--- start Data supplied ---
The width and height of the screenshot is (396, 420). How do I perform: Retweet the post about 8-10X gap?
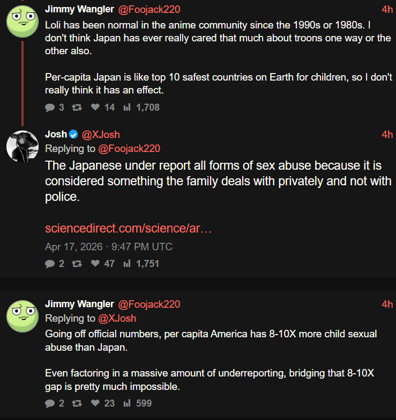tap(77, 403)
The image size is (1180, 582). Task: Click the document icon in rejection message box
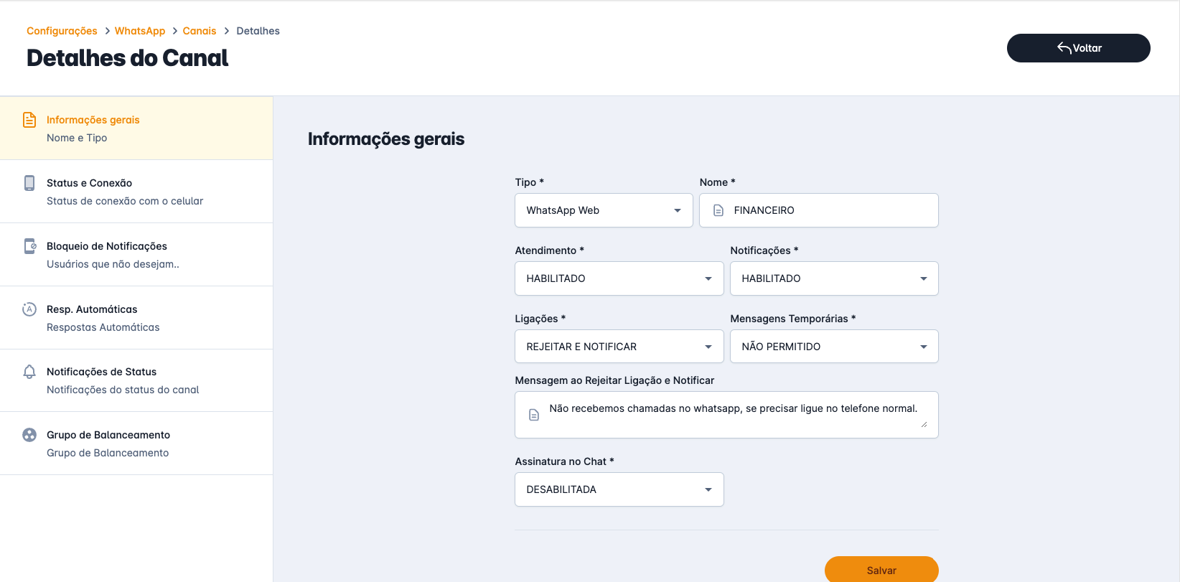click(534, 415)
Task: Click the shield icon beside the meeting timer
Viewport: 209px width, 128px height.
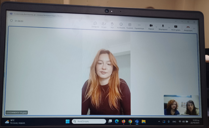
--- end Data supplied ---
▶ Goal: Render the listing above as a Markdown table with the columns Row and Line, numbering each line and skipping blank lines. Leave the pictures out of the table.

▶ Answer for the task:
| Row | Line |
|---|---|
| 1 | The width and height of the screenshot is (396, 420). How do I perform: Retweet the post about 8-10X gap? |
| 2 | tap(77, 403) |
| 3 | The image size is (1180, 582). Task: Click the document icon in rejection message box |
| 4 | click(534, 415) |
| 5 | Task: Click the shield icon beside the meeting timer |
| 6 | Viewport: 209px width, 128px height. |